Collection entries
== Segment start ==
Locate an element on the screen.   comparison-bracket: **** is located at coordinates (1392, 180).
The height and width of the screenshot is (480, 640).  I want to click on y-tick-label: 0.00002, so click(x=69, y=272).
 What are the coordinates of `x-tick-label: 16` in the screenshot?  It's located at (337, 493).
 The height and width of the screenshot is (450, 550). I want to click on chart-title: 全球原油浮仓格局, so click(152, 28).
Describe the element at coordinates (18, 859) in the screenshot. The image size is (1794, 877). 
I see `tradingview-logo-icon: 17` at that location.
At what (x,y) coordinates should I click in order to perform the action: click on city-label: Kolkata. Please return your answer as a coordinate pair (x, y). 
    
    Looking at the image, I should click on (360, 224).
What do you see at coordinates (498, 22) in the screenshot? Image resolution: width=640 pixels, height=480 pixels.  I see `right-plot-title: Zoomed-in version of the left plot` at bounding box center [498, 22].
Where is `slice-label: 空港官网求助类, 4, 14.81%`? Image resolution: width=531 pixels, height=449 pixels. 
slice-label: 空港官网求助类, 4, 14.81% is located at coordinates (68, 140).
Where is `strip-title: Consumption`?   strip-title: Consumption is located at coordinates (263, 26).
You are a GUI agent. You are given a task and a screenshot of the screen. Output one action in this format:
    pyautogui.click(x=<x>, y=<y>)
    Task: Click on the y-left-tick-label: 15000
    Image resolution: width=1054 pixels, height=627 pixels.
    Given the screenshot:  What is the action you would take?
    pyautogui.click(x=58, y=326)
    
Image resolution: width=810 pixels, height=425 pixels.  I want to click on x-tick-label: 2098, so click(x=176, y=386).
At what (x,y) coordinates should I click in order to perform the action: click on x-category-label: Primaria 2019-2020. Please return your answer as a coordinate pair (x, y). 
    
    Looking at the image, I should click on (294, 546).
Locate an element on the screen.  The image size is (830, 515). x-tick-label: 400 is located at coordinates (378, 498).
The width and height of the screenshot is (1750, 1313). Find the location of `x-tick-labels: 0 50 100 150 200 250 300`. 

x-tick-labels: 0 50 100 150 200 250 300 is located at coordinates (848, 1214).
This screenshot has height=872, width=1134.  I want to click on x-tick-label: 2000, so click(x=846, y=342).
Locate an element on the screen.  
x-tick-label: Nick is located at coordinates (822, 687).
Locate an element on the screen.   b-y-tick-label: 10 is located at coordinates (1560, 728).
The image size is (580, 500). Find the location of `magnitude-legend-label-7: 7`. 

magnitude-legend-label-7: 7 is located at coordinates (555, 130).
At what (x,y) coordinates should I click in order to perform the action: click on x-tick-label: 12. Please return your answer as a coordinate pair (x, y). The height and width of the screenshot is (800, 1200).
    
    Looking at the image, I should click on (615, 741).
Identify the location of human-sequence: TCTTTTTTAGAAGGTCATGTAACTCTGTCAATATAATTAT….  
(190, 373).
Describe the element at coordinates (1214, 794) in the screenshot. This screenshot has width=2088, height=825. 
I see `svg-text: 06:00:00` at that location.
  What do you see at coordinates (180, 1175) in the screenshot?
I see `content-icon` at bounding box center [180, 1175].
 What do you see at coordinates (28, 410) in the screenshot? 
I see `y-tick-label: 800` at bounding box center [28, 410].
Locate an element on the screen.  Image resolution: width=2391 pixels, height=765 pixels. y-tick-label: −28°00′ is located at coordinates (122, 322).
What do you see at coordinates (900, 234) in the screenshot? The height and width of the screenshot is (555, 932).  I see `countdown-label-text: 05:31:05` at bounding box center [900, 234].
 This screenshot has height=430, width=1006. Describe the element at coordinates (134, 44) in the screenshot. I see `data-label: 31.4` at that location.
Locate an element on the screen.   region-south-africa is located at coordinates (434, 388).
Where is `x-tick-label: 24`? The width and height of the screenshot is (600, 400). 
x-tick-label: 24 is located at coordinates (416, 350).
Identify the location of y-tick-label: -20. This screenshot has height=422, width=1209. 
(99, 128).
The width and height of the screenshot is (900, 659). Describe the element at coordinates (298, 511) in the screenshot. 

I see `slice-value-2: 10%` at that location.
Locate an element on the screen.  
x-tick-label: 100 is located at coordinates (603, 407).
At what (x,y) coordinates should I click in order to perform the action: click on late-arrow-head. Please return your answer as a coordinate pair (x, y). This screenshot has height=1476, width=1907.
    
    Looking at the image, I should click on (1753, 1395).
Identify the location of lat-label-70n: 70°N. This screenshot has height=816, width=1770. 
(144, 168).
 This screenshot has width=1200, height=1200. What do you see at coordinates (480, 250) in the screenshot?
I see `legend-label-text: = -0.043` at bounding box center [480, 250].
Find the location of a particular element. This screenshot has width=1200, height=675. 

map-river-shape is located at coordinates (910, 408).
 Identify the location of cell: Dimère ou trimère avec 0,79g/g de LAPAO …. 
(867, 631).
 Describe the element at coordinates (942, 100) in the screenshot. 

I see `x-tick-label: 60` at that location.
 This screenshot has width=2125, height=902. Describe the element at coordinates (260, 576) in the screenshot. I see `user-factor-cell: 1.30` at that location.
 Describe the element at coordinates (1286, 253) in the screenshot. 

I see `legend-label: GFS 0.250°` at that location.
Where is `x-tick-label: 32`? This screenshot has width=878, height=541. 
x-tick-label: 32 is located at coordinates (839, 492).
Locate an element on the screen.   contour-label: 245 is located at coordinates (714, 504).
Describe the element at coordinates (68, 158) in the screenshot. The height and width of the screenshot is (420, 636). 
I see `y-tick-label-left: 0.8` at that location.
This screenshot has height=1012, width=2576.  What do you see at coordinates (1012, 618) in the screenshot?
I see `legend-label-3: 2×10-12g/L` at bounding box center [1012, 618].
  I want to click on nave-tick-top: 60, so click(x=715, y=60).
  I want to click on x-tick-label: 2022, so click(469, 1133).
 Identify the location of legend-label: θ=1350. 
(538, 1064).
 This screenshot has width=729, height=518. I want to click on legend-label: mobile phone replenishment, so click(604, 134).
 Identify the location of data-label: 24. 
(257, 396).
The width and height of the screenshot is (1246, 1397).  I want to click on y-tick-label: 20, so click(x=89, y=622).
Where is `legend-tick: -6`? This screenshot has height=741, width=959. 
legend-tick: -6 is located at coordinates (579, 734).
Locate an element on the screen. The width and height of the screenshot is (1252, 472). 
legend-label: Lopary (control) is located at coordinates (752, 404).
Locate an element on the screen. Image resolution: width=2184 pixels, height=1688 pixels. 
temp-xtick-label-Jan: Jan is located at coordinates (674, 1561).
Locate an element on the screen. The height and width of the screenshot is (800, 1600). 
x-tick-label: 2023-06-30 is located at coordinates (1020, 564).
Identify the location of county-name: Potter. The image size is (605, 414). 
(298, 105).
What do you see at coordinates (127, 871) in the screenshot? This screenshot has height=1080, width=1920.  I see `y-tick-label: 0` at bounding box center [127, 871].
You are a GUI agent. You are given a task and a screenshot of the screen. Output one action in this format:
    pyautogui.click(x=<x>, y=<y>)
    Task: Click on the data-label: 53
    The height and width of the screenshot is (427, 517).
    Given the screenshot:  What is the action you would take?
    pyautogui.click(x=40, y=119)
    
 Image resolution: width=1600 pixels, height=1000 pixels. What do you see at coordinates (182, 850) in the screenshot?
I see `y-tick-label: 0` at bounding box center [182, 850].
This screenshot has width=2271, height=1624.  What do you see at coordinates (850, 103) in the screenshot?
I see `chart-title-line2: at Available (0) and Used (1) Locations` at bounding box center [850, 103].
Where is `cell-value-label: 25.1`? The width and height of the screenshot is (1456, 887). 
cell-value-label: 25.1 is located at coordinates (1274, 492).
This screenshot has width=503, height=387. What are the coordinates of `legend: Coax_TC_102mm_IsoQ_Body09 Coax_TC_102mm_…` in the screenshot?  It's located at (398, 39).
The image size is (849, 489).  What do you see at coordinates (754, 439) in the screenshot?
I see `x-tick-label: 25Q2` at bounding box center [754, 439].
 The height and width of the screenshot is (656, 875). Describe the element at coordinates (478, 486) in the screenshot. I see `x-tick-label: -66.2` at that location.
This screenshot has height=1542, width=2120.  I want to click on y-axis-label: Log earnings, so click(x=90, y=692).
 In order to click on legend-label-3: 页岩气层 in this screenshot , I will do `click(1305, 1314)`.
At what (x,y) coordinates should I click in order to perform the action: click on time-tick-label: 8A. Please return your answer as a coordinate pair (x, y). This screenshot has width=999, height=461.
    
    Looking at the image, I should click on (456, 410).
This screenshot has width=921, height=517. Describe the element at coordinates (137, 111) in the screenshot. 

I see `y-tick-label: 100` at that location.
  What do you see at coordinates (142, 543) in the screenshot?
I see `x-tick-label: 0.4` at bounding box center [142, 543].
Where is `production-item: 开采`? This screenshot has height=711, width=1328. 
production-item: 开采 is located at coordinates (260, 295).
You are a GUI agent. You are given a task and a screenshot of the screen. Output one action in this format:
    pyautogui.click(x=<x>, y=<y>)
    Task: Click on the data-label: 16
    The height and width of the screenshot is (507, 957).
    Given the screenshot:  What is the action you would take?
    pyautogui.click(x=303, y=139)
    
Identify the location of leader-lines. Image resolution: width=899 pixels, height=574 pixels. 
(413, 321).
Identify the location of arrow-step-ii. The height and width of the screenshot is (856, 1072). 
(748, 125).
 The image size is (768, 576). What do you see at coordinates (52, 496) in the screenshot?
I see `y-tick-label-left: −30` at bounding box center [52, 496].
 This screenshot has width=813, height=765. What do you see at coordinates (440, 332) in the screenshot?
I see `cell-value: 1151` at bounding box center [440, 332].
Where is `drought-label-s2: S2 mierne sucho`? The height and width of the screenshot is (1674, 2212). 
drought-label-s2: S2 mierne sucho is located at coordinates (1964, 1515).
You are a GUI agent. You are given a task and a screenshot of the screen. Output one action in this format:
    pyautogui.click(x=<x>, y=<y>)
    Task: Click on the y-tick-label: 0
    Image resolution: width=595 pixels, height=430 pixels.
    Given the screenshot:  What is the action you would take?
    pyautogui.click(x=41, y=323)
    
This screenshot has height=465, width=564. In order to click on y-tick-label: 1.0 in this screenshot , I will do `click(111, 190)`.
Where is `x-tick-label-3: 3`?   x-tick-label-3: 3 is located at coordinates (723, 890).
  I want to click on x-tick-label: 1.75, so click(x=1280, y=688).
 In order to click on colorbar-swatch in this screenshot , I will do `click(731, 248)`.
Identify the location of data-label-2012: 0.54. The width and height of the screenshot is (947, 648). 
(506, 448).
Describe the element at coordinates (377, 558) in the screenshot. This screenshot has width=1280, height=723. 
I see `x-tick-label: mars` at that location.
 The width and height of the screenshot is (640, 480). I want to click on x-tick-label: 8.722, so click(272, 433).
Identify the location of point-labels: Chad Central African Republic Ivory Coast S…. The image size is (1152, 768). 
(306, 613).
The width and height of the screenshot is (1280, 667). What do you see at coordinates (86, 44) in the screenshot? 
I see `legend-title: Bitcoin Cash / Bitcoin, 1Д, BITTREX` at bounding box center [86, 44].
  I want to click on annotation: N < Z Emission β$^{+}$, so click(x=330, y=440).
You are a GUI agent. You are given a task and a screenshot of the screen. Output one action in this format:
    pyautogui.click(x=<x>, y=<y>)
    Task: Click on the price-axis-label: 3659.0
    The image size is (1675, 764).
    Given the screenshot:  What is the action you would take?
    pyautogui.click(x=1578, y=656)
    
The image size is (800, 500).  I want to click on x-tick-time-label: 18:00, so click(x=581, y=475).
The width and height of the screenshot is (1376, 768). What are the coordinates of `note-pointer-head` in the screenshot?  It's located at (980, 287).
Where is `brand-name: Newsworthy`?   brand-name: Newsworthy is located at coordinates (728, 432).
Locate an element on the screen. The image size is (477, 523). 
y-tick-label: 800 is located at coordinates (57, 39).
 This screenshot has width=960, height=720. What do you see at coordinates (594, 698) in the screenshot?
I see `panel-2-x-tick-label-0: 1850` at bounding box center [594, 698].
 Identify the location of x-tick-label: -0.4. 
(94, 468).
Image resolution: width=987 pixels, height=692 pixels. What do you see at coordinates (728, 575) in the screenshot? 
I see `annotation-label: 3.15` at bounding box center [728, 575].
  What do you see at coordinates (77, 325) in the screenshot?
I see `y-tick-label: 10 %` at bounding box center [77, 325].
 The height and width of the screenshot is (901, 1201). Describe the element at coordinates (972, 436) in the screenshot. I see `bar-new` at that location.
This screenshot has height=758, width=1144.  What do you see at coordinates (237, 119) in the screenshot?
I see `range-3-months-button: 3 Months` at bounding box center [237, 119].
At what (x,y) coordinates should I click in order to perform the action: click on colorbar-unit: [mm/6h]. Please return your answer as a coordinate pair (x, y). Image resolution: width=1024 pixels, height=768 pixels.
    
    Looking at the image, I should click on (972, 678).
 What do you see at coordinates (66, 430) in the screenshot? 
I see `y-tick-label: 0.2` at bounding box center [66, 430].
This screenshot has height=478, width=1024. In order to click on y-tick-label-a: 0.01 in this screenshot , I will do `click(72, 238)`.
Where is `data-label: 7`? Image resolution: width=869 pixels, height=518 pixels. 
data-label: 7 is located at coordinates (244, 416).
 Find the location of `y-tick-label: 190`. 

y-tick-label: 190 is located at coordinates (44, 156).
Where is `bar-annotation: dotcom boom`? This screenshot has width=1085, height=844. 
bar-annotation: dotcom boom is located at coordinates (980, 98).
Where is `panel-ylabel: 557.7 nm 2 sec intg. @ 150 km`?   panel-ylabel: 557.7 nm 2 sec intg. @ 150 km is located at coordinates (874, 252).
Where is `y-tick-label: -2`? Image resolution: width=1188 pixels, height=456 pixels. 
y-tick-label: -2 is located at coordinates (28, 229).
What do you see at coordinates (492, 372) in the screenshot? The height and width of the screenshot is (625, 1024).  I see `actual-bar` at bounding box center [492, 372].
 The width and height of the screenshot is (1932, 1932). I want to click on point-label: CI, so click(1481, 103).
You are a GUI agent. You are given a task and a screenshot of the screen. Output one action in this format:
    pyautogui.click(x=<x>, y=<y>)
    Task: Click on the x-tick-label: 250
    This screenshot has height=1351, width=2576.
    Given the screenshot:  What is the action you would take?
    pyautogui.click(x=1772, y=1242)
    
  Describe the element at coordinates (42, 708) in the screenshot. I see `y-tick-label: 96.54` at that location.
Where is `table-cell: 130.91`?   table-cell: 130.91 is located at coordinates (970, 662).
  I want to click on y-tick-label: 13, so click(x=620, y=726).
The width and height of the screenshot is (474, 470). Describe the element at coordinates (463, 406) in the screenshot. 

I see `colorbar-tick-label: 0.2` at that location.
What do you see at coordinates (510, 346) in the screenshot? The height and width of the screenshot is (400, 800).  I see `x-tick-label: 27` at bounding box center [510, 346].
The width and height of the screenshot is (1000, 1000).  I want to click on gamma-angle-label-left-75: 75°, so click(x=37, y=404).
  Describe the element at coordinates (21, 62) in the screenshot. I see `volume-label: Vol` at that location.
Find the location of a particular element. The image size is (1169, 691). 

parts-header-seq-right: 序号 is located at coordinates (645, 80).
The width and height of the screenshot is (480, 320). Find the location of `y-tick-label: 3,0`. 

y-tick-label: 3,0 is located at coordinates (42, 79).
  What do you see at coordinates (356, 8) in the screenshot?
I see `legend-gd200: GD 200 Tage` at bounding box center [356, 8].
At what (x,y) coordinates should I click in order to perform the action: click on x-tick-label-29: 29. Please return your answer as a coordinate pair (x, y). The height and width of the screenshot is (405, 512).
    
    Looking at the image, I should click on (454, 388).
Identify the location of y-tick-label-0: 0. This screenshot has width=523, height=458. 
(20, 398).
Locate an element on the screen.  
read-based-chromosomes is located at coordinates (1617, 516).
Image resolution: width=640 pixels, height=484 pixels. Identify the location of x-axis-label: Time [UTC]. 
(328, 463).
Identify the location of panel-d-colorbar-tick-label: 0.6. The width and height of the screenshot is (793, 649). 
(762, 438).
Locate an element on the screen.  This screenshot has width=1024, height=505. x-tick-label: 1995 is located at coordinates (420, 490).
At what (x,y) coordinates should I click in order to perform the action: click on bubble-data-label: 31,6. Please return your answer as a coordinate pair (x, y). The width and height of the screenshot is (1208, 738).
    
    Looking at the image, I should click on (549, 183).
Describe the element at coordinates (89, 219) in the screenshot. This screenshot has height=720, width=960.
== Segment end ==
WHAT IS EXPECTED:
Rewrite the data between the line holding "I want to click on y-tick-label: 13, so" and the line holding "Looking at the image, I should click on (454, 388).", inclusive, with "Find the location of" replaced by "Determine the position of" and nothing else changed.

EXERCISE RESULT:
  I want to click on y-tick-label: 13, so click(x=620, y=726).
The width and height of the screenshot is (474, 470). Describe the element at coordinates (463, 406) in the screenshot. 

I see `colorbar-tick-label: 0.2` at that location.
What do you see at coordinates (510, 346) in the screenshot? The height and width of the screenshot is (400, 800).  I see `x-tick-label: 27` at bounding box center [510, 346].
The width and height of the screenshot is (1000, 1000).  I want to click on gamma-angle-label-left-75: 75°, so click(x=37, y=404).
  Describe the element at coordinates (21, 62) in the screenshot. I see `volume-label: Vol` at that location.
Determine the position of a particular element. The image size is (1169, 691). 

parts-header-seq-right: 序号 is located at coordinates (645, 80).
The width and height of the screenshot is (480, 320). Determine the position of `y-tick-label: 3,0`. 

y-tick-label: 3,0 is located at coordinates (42, 79).
  What do you see at coordinates (356, 8) in the screenshot?
I see `legend-gd200: GD 200 Tage` at bounding box center [356, 8].
At what (x,y) coordinates should I click in order to perform the action: click on x-tick-label-29: 29. Please return your answer as a coordinate pair (x, y). The height and width of the screenshot is (405, 512).
    
    Looking at the image, I should click on (454, 388).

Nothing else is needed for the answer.